Tameya
Egypt's defining falafel: soaked dried fava beans blitzed with herbs and onion, crusted in sesame, deep-fried till amber-crackling. Stuffed in baladi pita.
Overview
Dried split fava beans (sold as "split foul" or "ful asfar" at Egyptian or Middle Eastern shops) soak overnight (never cooked, that's the key). Once drained, the favas are blitzed with onion, garlic, parsley, coriander, dill, leek and a generous dose of cumin, coriander and chilli into a coarse green paste. Rested for 30 minutes; baking soda mixed in for fluffiness. Patties shape between palms; pressed into sesame seeds + crushed coriander seeds; deep-fried 175°C for 2-3 minutes per side until amber-crisp. Drained and stuffed into pita with tahini, salad and pickles.
Ingredients
Bean base
- 250 g dried split fava beans (foul mudammas / ful asfar - yellowish split bean; sold at Egyptian shops)
- Cold water (for overnight soaking)
Blender
- 1 onion (medium, rough chunks)
- 4 garlic cloves
- 1 large bunch fresh coriander (about 30 g, leaves and stems)
- 1 small bunch fresh parsley
- 1 small bunch fresh dill
- 1 leek (small, white and pale green only, sliced thin)
- 1 ½ teaspoons salt
- 2 teaspoons ground cumin
- 1 teaspoon ground coriander
- ½ teaspoon black pepper
- 1 teaspoon chilli flakes
Just before frying
- 1 teaspoon baking soda
Coating
- 4 tablespoons white sesame seeds
- 2 tablespoons whole coriander seeds (crushed lightly)
For frying
- 1 litre vegetable oil
To serve
- 4 baladi pita breads (or any thick flatbread)

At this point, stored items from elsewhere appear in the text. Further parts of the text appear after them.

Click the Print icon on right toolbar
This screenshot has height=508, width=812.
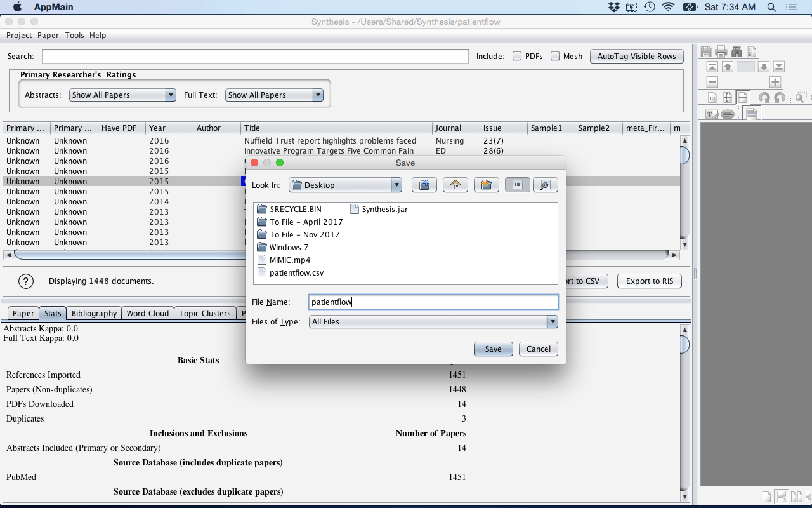pyautogui.click(x=721, y=51)
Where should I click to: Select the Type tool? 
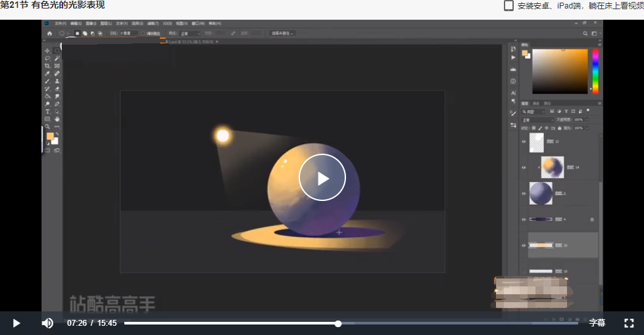[47, 112]
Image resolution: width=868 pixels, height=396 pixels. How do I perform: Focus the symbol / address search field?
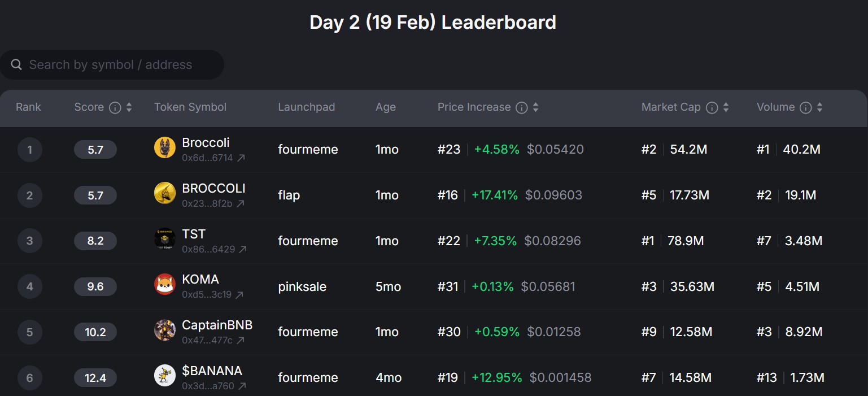tap(119, 65)
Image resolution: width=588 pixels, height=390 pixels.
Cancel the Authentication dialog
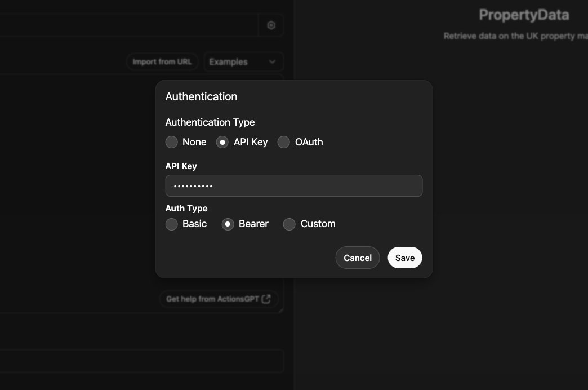[x=357, y=258]
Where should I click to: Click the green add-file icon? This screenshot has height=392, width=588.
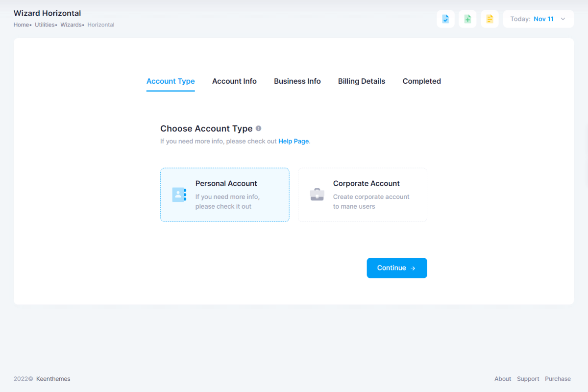click(x=467, y=19)
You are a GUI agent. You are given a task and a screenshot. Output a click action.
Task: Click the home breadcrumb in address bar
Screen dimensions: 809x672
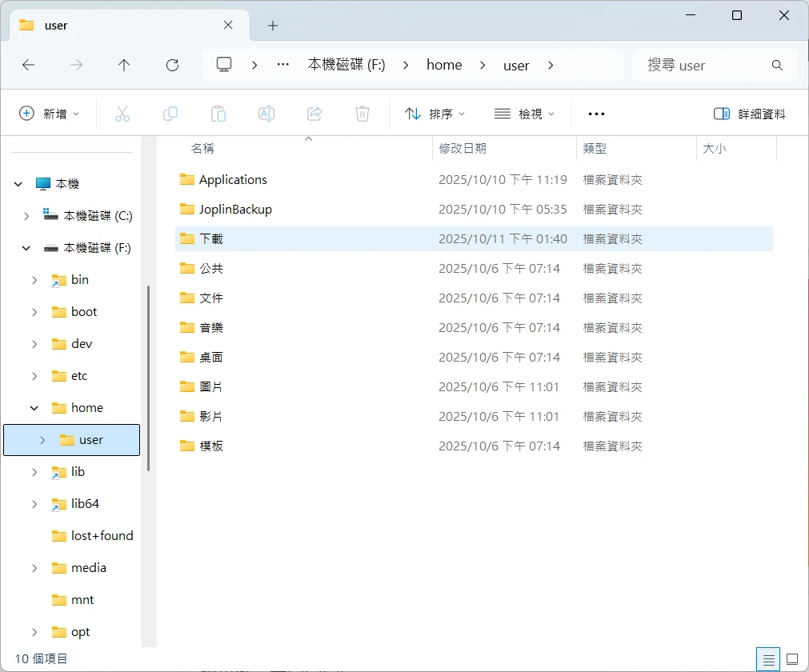[x=444, y=66]
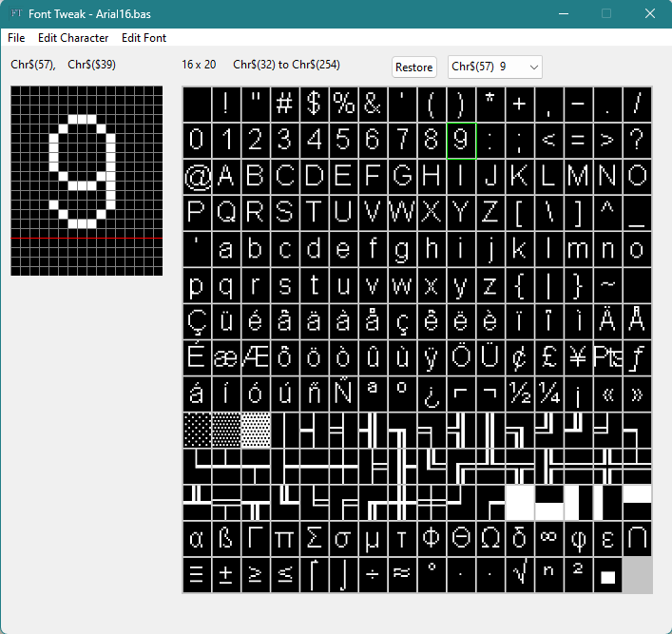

- 200 ml tahini sauce (4 tablespoons tahini + 4 tablespoons water + juice of 1 lemon + 2 crushed garlic + ½ tsp salt, whisked smooth)

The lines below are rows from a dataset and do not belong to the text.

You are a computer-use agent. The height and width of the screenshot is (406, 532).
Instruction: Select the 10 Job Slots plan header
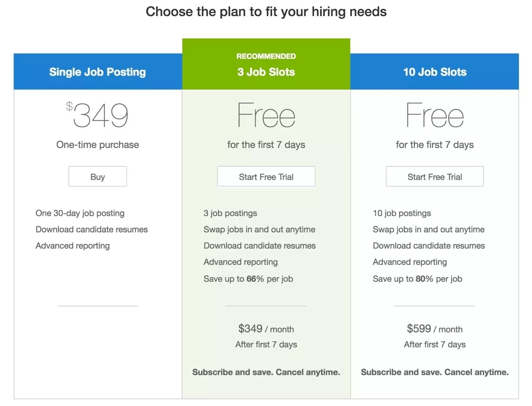tap(434, 72)
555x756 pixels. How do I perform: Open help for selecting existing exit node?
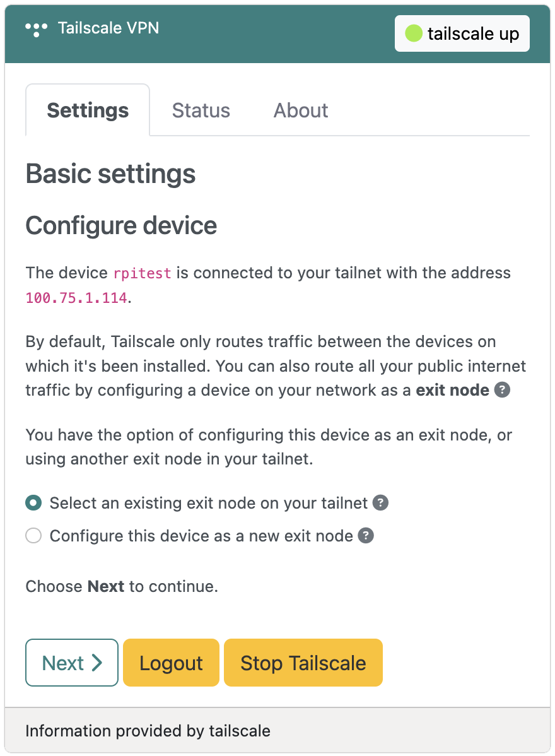coord(380,503)
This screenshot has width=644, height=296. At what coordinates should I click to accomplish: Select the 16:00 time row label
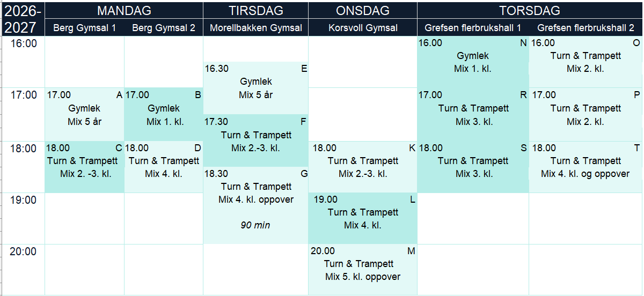click(23, 44)
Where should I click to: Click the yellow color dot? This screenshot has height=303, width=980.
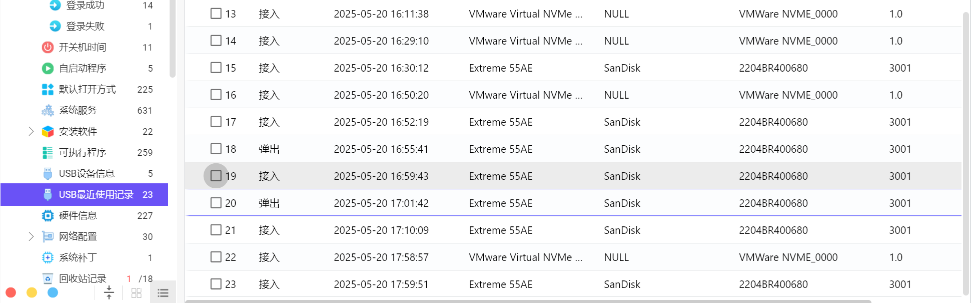32,292
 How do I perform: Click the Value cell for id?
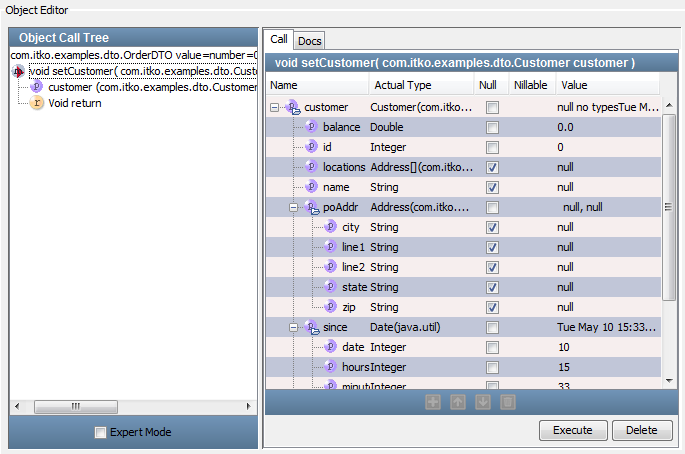607,147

- Sliced cucumber, tomato, red onion
- Pickled turnips (the pink Egyptian / Lebanese variety)
- Hot sauce (optional)
Method
Stage 1 - Soak (no cooking)
- Place split fava beans in a deep bowl; cover with cold water by 5 cm.
- Soak 12 hours.
- Drain. (Don't cook - that's the falafel rule. Cooked beans give a different, mushy product.)
Stage 2 - Blitz
- In a food processor, combine drained beans, onion chunks, garlic, herbs, leek, salt, cumin, coriander, pepper, Aleppo pepper.

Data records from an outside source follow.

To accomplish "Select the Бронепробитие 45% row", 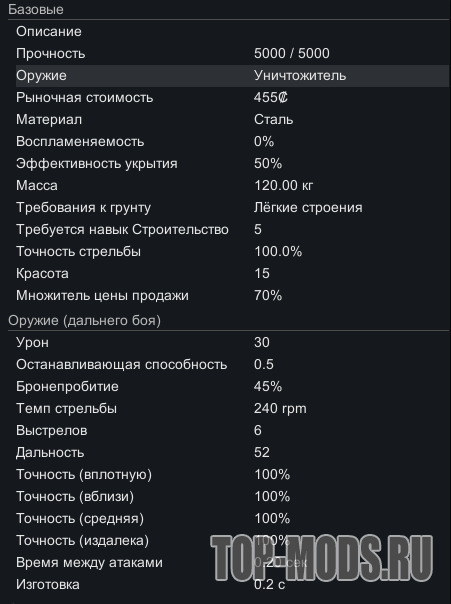I will click(232, 386).
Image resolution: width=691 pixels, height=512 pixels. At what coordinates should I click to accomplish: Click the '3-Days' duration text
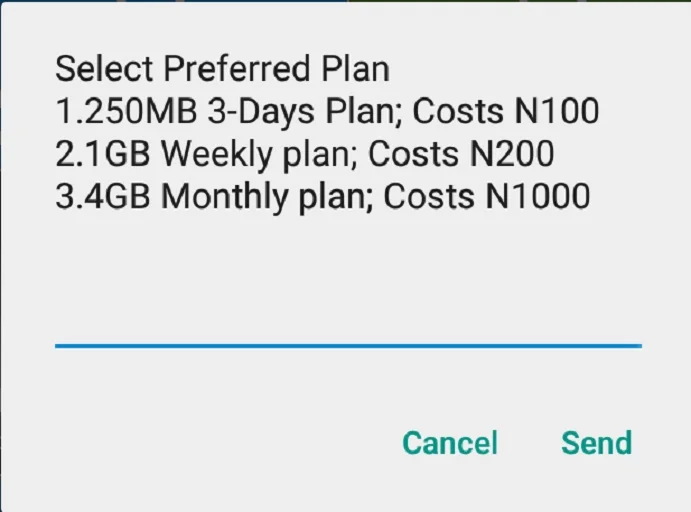[260, 111]
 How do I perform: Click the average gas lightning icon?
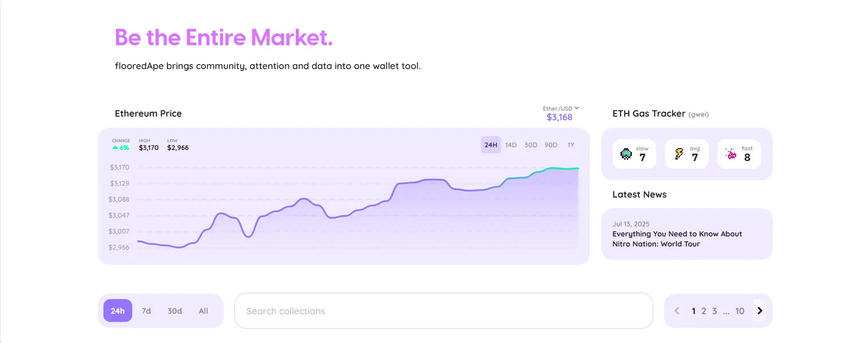(679, 154)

- Pulse repeatedly to a coarse green paste - not smooth puree; some texture is essential for the right tameya structure.
- Tip into a bowl; cover; rest 30 minutes (lets the herbs infuse).
Stage 3 - Prep the sesame coating
- Mix sesame seeds and crushed coriander seeds on a plate.
Stage 4 - Tahini sauce
- Whisk tahini, water, lemon juice, garlic and salt to a thick pourable sauce. If it seizes, add more water 1 tablespoon at a time.
Stage 5 - Shape patties (just before frying)
- Add baking soda to the bean paste; stir thoroughly.
- Take a tablespoon of paste; shape into a small disc 4 cm across, 1 ½ cm thick.
- Press one side firmly into the sesame-coriander mix to coat.
- Set on a tray, coated-side up.
Stage 6 - Fry
- Heat oil to 175°C.
- Drop in 4-5 patties at a time, coated-side down.
- Fry 2-3 minutes; flip; cook 2-3 more minutes until amber-gold, crusted, and the inside is green and soft (test one).
- Lift onto kitchen paper.
Stage 7 - Stuff
- Cut each pita in half to make 2 pockets.
- Spread inside with tahini sauce.
- Add 2-3 patties per pocket.
- Pile in cucumber, tomato, onion, pickled turnips.
- Drizzle with extra tahini and hot sauce.
Notes
- Dried fava beans, NOT chickpeas: This is what makes tameya Egyptian. Chickpea falafel is the Lebanese / Palestinian / general-Levant version. The fava version is greener, softer, more vegetal.
- Soak only - never cook: Cooked beans give a soggy, falling-apart patty. Raw soaked beans give the right structure that frizzles crisp on the outside while staying fluffy-green inside.
- Add baking soda last: Baking soda activates with moisture; mixing it in early gives flat patties. Add right before shaping.
Storage
- Best within 30 minutes of frying.
- Cooked tameya: refrigerate 2 days; re-crisp at 200°C oven 4 minutes.
- The raw mixture (without baking soda) freezes 2 months; defrost, add soda, shape, fry.